Wer verhandelt für Deutschland?

Warum tagen die Arbeitsgremien geheim, und warum wird nicht jede Version als Zwischenergebnis ihrer Arbeit öffentlich für die politische Debatte freigegeben? Wer ist Mitglied in diesen Arbeitsgremien? Alle Staaten sollen in der INB vertreten sein; nur wer ist es real? Wer hat sie mit welchem Auftrag und Verhandlungsmandat entsandt? Gibt es Stimmgewichte innerhalb der INB? Gibt es Rückkopplungs-, Anzeigen- und Meldepflichten gegenüber dem Entsendestaat? Auch sollten in der WGIHR eigentlich nur ausgewählte Mitglieder aus den Mitgliedsstaaten vertreten sein. Wer hat sie ausgewählt? Unter welchen Bedingungen fanden das Auswahlverfahren und die Erteilung des Verhandlungsmandats statt? Gibt es auch hier Stimmgewichte? Bestehen auch hier Rückkopplungs-, Anzeigen- und Meldepflichten gegenüber dem Entsendestaat?

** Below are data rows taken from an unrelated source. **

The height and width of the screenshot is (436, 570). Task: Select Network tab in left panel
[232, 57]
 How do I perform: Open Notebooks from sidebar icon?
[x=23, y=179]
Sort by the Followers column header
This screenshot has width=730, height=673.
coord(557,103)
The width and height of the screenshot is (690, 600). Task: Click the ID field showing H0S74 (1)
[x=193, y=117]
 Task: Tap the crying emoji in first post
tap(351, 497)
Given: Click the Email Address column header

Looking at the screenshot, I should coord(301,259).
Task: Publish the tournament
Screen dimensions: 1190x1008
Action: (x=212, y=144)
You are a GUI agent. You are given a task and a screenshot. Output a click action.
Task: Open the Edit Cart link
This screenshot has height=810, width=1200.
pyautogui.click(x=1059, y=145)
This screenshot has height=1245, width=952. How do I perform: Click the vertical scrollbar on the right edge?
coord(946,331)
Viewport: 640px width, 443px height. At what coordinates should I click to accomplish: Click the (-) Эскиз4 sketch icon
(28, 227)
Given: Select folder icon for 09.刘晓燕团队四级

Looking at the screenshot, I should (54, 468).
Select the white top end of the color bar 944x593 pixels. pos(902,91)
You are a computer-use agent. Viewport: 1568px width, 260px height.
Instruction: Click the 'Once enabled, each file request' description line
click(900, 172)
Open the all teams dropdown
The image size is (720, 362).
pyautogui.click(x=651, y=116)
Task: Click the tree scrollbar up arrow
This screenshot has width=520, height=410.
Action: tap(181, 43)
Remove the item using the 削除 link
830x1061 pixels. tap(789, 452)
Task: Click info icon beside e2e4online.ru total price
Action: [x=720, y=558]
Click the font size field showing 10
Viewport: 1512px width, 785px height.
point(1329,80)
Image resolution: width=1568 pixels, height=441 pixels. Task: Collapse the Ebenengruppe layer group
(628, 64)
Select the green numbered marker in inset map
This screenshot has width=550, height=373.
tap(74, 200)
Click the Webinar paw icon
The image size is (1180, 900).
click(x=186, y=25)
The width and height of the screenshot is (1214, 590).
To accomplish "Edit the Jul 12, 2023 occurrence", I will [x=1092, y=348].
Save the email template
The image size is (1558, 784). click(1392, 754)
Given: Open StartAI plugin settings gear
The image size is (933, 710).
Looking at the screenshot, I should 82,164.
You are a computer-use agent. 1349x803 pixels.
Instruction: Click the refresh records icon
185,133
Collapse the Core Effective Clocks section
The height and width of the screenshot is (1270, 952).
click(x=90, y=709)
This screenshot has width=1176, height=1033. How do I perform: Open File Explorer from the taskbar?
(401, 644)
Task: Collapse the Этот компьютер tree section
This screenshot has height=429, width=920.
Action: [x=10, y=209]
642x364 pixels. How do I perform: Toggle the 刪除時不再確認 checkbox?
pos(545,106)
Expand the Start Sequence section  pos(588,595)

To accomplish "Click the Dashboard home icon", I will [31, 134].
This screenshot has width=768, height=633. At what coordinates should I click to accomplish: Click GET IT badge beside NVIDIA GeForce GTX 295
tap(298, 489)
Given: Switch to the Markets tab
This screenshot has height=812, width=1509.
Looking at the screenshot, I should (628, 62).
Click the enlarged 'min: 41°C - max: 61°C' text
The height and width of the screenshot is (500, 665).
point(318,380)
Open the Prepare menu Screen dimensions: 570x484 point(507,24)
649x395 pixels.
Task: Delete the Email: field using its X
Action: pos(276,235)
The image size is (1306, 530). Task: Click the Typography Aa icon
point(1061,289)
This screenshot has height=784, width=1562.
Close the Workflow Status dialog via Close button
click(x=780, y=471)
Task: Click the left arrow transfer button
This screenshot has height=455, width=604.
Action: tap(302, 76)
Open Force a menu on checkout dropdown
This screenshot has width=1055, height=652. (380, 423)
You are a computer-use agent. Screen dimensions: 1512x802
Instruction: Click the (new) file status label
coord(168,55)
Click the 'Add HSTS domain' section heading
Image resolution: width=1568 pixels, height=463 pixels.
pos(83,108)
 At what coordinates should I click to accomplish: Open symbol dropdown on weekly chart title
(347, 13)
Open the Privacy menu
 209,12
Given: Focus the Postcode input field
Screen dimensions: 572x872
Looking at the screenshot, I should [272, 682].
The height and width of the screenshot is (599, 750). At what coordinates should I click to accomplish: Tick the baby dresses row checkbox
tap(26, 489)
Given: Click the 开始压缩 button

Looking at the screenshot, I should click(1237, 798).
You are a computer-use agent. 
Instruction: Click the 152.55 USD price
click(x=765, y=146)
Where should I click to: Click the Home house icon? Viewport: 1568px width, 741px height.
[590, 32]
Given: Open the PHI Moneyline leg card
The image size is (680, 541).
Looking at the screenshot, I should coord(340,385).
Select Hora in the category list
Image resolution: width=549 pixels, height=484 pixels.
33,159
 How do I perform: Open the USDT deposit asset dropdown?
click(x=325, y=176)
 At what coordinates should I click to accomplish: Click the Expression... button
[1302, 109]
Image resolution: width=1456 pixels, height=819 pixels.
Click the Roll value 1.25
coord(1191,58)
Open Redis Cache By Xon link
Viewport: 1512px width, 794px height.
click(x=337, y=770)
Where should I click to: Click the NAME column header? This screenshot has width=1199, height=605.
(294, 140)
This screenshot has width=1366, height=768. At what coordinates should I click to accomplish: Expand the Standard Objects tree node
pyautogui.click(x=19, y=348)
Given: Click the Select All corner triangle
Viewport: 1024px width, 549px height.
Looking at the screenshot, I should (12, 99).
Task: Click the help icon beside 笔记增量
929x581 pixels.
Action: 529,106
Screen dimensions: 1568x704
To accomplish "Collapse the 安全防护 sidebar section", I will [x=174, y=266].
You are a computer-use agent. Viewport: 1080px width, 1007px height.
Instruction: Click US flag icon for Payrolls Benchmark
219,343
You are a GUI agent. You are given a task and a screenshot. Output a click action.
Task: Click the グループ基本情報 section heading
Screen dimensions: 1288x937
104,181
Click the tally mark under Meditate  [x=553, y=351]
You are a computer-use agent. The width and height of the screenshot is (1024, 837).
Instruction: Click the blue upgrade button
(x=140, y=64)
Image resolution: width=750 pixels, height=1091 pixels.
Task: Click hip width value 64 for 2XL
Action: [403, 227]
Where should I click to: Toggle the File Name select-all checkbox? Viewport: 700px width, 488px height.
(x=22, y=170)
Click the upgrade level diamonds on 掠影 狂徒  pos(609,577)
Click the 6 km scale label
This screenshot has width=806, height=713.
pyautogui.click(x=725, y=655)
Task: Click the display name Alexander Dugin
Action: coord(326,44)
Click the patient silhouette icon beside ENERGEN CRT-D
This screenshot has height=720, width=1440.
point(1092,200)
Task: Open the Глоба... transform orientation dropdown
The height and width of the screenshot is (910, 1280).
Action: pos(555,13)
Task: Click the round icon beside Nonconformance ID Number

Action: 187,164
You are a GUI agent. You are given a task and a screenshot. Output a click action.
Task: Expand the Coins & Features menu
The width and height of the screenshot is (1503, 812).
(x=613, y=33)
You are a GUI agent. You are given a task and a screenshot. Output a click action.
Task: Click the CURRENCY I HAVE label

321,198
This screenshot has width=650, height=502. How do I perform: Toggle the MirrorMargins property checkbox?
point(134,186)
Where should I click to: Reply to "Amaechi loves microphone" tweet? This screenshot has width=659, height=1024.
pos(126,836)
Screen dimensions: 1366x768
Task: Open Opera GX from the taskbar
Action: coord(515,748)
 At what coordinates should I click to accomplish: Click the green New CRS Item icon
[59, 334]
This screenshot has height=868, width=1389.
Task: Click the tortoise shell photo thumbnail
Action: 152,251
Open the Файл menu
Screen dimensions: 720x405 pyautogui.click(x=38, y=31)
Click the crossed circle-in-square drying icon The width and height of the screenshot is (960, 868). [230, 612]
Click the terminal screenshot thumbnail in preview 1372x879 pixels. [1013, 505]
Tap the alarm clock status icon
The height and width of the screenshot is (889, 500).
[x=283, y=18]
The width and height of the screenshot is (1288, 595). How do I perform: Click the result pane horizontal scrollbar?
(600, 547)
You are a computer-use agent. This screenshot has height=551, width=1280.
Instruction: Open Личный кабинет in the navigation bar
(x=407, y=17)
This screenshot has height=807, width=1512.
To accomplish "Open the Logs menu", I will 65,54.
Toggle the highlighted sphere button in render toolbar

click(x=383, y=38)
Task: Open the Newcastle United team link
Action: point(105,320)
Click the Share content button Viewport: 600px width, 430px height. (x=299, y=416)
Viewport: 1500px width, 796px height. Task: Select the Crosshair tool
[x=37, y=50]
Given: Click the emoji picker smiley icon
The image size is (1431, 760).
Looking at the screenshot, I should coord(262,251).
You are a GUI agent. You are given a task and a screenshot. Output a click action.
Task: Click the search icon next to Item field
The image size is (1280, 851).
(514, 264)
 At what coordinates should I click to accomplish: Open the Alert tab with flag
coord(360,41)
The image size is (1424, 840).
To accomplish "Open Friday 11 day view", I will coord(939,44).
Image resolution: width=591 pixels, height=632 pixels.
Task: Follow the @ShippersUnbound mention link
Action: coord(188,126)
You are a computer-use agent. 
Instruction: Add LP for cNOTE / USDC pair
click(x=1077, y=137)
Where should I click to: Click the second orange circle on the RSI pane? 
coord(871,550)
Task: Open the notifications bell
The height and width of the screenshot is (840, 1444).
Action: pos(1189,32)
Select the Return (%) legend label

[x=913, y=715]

Ist zum 27. Januar 2024 eines der beiden fraglichen Rechtsinstitute bei irgendeiner der BRD-Institutionen eingegangen, sei es bei Bundeskanzler Olaf Scholz, bei Bundesgesundheitsminister Prof. Karl Lauterbach oder bei irgendeiner Abteilung oder irgendeinem Referat des Bundesgesundheitsministeriums? Wenn ja: In welcher Version? Mit welchen Änderungen? Wer aus der gesamten Bundesregierung hat nach Übertragung des Verhandlungsmandats an die Europäische Kommission (EC) im Frühjahr 2023 Kontakt mit der verhandelnden EC-Stelle gehalten und eventuelle bundesdeutsche Stellungnahmen zu den Rechtsinstituten – IHR und PA – geschrieben? Wer hat den Gesundheitsausschuss des Deutschen Bundestages, die Fraktionen oder gar das Parlament über den Fortgang der Verhandlungen informiert?

Wer kennt die 140-seitige Stellungnahme der EC zum IHR-/PA-Entwurf? Wer hat daran mitgearbeitet? Wie fand die Rückkopplung der jeweiligen Sachstände zu den 27 Mitgliedsstaaten statt? Gab es vor Absendung der EC-Stellungnahme eine Abstimmung mit der Regierung und dem Parlament? Wer ist Mitglied der Delegation, die die BRD-Interessen in der 77. WHGA in Genf vertreten soll? Aus den Protokollen der WHO für die 75. und 76. WHGA geht hervor, dass die BRD “in der Regel” mit rund 24 Delegationsmitgliedern unter der Leitung des Bundesgesundheitsministers an der Generalversammlung teilnimmt; das waren in der Vergangenheit Ex-Bundesgesundheitsminister Jens Spahn und aktuell Bundesgesundheitsminister Karl Lauterbach. 12 Mitglieder kamen aus dem BRD-Büro bei der WHO und 12 reisten aus dem Bundesgesundheitsministerium an.

Undemokratisches Verfahren zur Abnickung eines undemokratischen Regelwerks?

Bei der 76. WHGA waren zusätzlich ein Fotograf und zwei Beamte des BKA „nominiert“. Der Fotograf sollte wohl schöne, gesundheitspolitisch “vermarktbare” Bilder schießen; aber auf was sollten die BKA-Beamten schießen? Oder ging es da um die Diskussion des “unmittelbaren Zwangs” bei Impfpflichten? Werden auch dieses Jahr wieder BKA-Beamte dabei sein? Wenn die BRD ohnehin nur eine Stimme hat – wozu braucht es dann eigentlich 24 Delegierte? Wer sind diese Delegierten? Welche Aufgaben haben sie? Welchen Weisungen sind sie unterworfen? Haben das Parlament, der Gesundheitsausschuss, die Fraktionen irgendwelche Fragerechte an diese Delegierten? Haben die Delegierten Auskunftspflichten – oder agieren sie weisungsfrei, in einem undemokratischen Verfahren auserwählt, unverantwortlich und sozusagen „sakrosankt“ bei ihrer Zustimmung zu einem der womöglich folgenschwersten demokratie- und existenzbedrohenden Regelwerke der Geschichte namens IHR?

Ich hätte da noch viele, viele Fragen. Aber das wären zunächst die wichtigsten.